Has the "American Dream" left New Orleans for Lhasa, Tibet?

The railway across the roof of the world

They said it was impossible to build a railway to Tibet. There were 5,000m-high mountains to climb, 12km-wide valleys to bridge, hundreds of kilometres of ice and slush that could never support tracks and trains. How could anyone tunnel through rock at -30C, or lay rails when the least exertion sends you reaching for the oxygen bottle? But that's the sort of challenge today's China relishes. Next month, three years ahead of schedule, more than 1,000km of fresh track will link the garrison town of Golmud in China's 'wild west' and the Tibetan capital of Lhasa, strengthening the regime's grip on this troublesome corner of the empire and confirming its status as a technological superpower. Jonathan Watts travelled the route to create a snapshot of a nation on the move

Tuesday September 20, 2005
The Guardian


'Aren't we Chinese great? They said it couldn't be done. And yet, we've not only done it, we've done it ahead of plan. No other country in the world could do this. Chinese people are so clever." We are two hours, several beers and half a roasted duck into a journey on the overnight express from Xining, travelling along the completed half of what will soon be part of the world's highest railroad - the 1,900km line from Xining across the Qinghai Plateau to Lhasa, the capital of Tibet. But my patriotic conversation partner, Wang Qiang, is just warming up on his favourite subject: China's engineering prowess.

"The new track follows the highway built by our soldiers in the 1950s. The terrain is so harsh that three of them died for every kilometre of road. You have to admire their spirit. But now, we've built the railway without the loss of a single life. Isn't China great?"

Wang, a stout and ruddy power factory worker from Hunan, is in the bunk two below mine. He is as keen to demonstrate the conviviality of China as he is to wax lyrical about the country's strength. As well as cracking open a bottle of beer and sharing his food, he offers a packet of Dongfanghong cigarettes - "I smoke these because it was Mao's favourite brand" - and travel advice: "Actually, there isn't much in Qinghai. It's full of police and soldiers, but we have very good public order."

Wang is one of about 60 passengers squeezed into a "hard sleeper" carriage as our overnight train rattles towards the sunset, passing a half-formed rainbow, the world's largest saltwater lake, hillsides quilted with yellow rape seed and the occasional white Tibetan yurt.

With a couple of hours left until lights out, my fellow travellers are looking for ways to kill time and forget the cramped and smoky conditions.

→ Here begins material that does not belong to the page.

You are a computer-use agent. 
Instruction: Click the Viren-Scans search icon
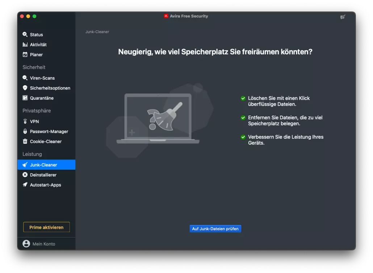click(x=25, y=78)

Some play cards, others sing with their children, a curious few chat with a Tibetan monk. And when that entertainment runs out, several attempt to talk to me.

They are engagingly friendly. A family from Xining pours a pot of instant noodles and offers sightseeing tips. Two young sightseers from Hong Kong share their herbal remedies for altitude sickness and talk enviously about the mainland.

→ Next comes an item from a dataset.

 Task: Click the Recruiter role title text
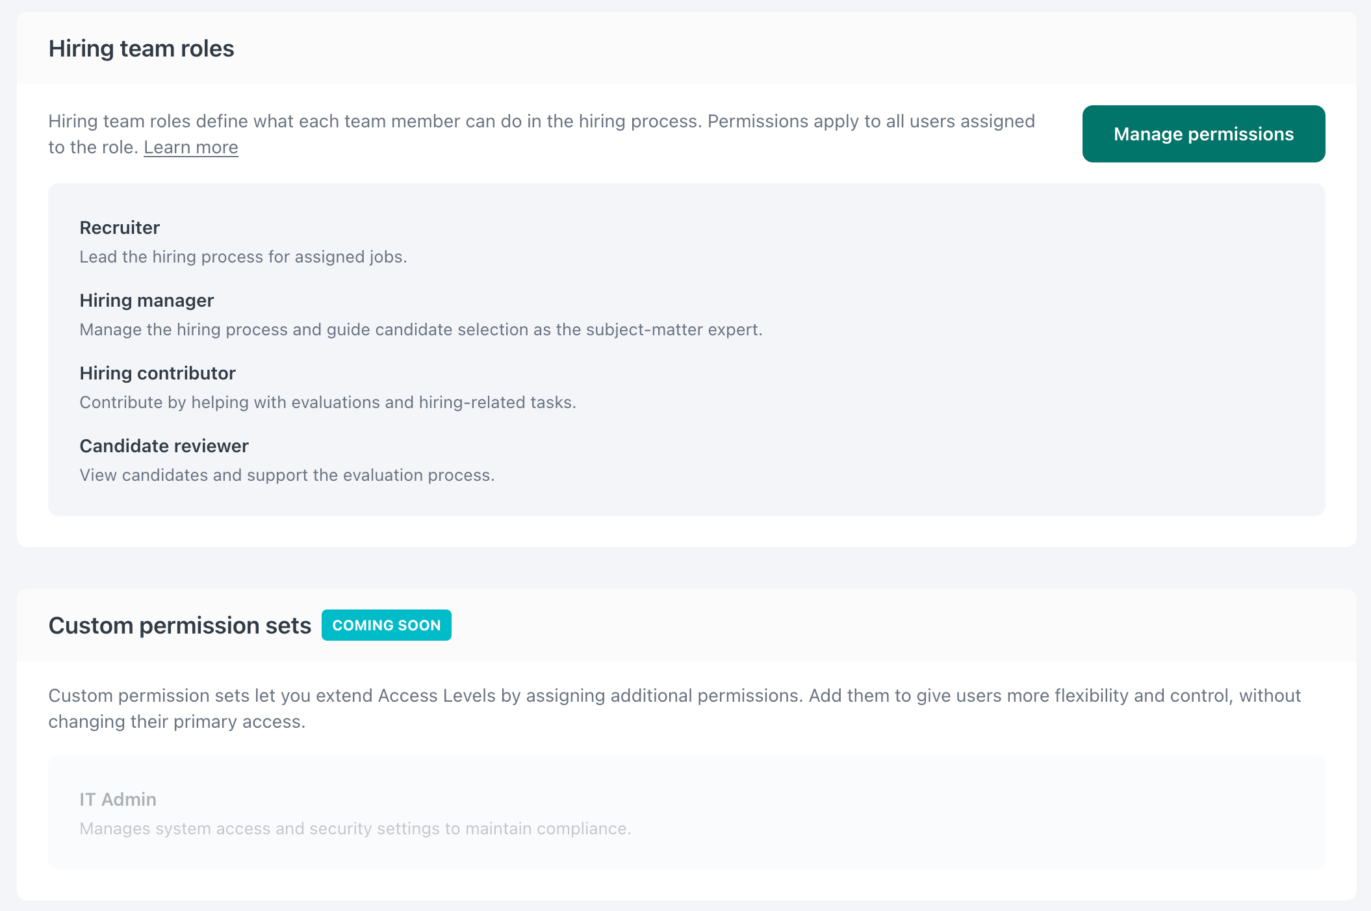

"There is an amazing can-do spirit in China these days," says Susan Hong, a maths teacher. "We used to have a bit of that in Hong Kong. But now we are so conservative compared to the mainland. Anything seems possible in China these days. It's very exciting."

As I get ready to turn in, Wang qualifies the level of his friendliness. "I am happy to share food and drink with you. We are friends with all countries now. Except Japan. If you were Japanese I would not share my food with you. And I would not let you sleep in the bunk above me."

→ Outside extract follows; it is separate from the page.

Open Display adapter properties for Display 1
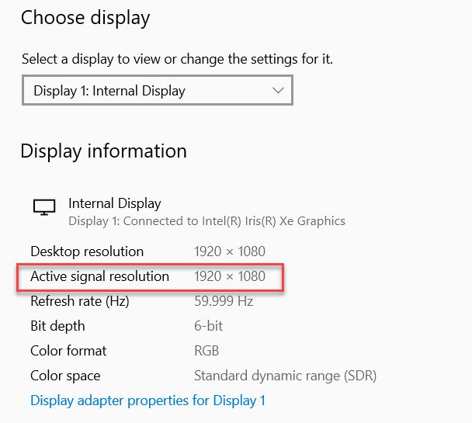(148, 400)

Perhaps it is the lack of oxygen here at 3,000m above sea level or the frequent patrols by ticket inspectors, but I have trouble getting to sleep. Instead, my mind races across the day's contrasting impressions: the warmth of my fellow passengers, the sometimes scary nationalism of Wang, the can-do spirit.

China is a nation on the move. But should its economic growth be cause for alarm? Other nations have risen fast - Britain during the industrial revolution, the US at the turn of the century, and Japan during and after the 1960s. However, it took Britain 100 years to rise; 60 for the US and 30 for Japan. It seems China will be transformed in just a couple of decades. And it is not just the speed of change that is turning heads, but the scale.

China has the world's biggest population: 1.3 billion. Now those billions are travelling, earning and consuming more than ever before, and pessimists fear the world will be overrun by an eastern horde. Others, however, view China as the nation most capable of extending the limits of human civilisation in centuries to come. This is where development is progressing fastest. This is where the biggest risks are taken, where the impossible seems possible.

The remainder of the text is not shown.